* [EXCERPTED TEXT]:
|---|

Coal has become an important part of the country’s energy mix and we get half of our electricity from it. Coal increased substantially in the 1980s, as paranoia and biased media coverage contributed to negative public perceptions of nuclear. Meanwhile, the environmental community did little to oppose coal, figuring it wasn’t as bad a nuclear. As it turns out, a 1,000 megawatt (MW) coal-fired power plant produces approximately the same amount of global warming as 1.2 million cars, around all the cars in Idaho.

Lately, though, the truth has been sinking in. In 2004, for example, U.S. coal plants made up 8 percent of global greenhouse gas emissions and are a significant source of radiation, heavy metals and CO2.

Natural gas doesn’t produce the toxics, but it still pumps out half the CO2 of coal and costs considerably more. Carbon capture holds promise but is still in the early stages and its economics are unknown.

You would think that coal would be on the way out (and it may be in the US), but China and India are planning hundreds of new coal plants. Pollution aside, coal has the advantages of being abundant, reliable, cheap and relatively easy to convert to electricity, so it is easy to see why it is of such interest in developing countries.

We think every form of electricity has a role to play within its limits and potential, including coal, providing its toxic and carbon pollution can be effectively dealt with. For our part, we are pleased more political leaders, environmentalists and members of the public are realizing the advantages of clean, plentiful and reliable nuclear. The nuclear renaissance is definitely here thanks to a more balanced and rational approach.

|---|

* [RECORDS SHOWN]:
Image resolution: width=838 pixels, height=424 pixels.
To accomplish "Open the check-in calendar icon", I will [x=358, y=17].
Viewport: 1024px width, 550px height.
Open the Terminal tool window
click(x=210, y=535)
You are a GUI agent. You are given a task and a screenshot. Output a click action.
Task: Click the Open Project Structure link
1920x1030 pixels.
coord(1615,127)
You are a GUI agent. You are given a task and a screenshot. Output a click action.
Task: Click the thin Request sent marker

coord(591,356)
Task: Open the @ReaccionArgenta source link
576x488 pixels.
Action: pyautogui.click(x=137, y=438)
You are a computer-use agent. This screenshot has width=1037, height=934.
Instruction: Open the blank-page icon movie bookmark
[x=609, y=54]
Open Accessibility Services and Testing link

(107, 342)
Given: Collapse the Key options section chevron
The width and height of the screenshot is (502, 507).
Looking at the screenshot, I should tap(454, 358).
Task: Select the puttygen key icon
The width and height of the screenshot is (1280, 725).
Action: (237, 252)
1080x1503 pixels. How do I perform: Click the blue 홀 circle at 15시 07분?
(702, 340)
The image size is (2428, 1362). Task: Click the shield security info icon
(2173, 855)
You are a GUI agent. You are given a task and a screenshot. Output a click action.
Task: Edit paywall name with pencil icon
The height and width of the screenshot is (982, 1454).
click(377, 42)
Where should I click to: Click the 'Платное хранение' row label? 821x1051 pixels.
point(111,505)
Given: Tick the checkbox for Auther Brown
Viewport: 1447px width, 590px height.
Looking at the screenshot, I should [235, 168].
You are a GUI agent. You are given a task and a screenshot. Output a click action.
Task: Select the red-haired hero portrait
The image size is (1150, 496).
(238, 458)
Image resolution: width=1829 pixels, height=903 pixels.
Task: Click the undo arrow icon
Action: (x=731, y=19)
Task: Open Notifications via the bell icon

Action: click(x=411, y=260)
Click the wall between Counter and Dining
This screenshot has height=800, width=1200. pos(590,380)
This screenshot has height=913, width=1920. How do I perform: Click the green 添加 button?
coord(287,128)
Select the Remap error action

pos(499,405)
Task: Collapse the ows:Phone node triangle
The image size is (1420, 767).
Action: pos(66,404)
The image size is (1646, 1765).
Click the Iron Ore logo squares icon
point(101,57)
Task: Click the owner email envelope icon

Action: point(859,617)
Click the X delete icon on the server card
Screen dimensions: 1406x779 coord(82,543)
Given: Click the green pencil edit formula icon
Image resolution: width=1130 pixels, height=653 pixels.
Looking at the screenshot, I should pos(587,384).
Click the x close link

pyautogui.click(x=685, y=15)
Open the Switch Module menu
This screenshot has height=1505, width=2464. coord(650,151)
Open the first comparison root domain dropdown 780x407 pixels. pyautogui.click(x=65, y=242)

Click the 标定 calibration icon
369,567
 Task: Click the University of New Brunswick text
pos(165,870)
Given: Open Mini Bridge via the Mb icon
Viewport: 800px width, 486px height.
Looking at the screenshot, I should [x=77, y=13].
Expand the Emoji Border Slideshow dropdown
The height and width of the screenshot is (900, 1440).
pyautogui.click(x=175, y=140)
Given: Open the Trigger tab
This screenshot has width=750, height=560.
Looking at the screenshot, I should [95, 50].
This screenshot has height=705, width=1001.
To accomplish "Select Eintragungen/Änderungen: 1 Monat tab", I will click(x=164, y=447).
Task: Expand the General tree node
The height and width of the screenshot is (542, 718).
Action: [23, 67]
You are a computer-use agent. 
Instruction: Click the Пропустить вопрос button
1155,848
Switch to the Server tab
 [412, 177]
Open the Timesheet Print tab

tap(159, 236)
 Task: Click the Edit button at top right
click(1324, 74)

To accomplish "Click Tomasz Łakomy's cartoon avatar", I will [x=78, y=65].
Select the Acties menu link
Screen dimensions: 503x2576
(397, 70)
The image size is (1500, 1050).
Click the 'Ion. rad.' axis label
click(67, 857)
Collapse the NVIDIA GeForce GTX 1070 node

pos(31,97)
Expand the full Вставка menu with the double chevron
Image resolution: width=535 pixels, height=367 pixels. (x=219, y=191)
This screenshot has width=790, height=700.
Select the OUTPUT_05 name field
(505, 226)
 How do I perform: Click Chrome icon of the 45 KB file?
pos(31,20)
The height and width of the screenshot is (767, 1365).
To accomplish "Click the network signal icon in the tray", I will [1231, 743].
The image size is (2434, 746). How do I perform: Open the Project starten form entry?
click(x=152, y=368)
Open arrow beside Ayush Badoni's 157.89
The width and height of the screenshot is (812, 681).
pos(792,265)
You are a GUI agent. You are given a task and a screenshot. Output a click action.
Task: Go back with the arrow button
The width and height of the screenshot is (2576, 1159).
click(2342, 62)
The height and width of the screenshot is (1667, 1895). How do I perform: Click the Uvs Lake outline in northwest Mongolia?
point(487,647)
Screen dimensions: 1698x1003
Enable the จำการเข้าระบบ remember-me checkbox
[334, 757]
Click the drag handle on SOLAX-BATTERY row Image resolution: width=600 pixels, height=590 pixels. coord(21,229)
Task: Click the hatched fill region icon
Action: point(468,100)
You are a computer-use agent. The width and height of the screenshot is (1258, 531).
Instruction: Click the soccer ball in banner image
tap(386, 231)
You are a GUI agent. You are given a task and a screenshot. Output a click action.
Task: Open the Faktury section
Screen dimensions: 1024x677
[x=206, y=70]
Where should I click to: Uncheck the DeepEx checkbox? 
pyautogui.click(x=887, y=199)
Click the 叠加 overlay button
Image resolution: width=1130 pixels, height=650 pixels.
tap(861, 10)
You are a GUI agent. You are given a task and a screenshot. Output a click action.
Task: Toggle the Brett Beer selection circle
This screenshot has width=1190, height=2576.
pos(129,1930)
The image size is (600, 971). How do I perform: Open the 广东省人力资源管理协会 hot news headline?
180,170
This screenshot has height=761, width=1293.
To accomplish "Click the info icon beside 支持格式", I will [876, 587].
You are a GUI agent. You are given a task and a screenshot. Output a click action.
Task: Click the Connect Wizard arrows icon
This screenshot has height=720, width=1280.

|---|

* [TASK]:
List every advantage the coal and nuclear power text names for coal.

* [FINAL ANSWER]:
- Abundant
- Reliable
- Cheap
- Relatively easy to convert to electricity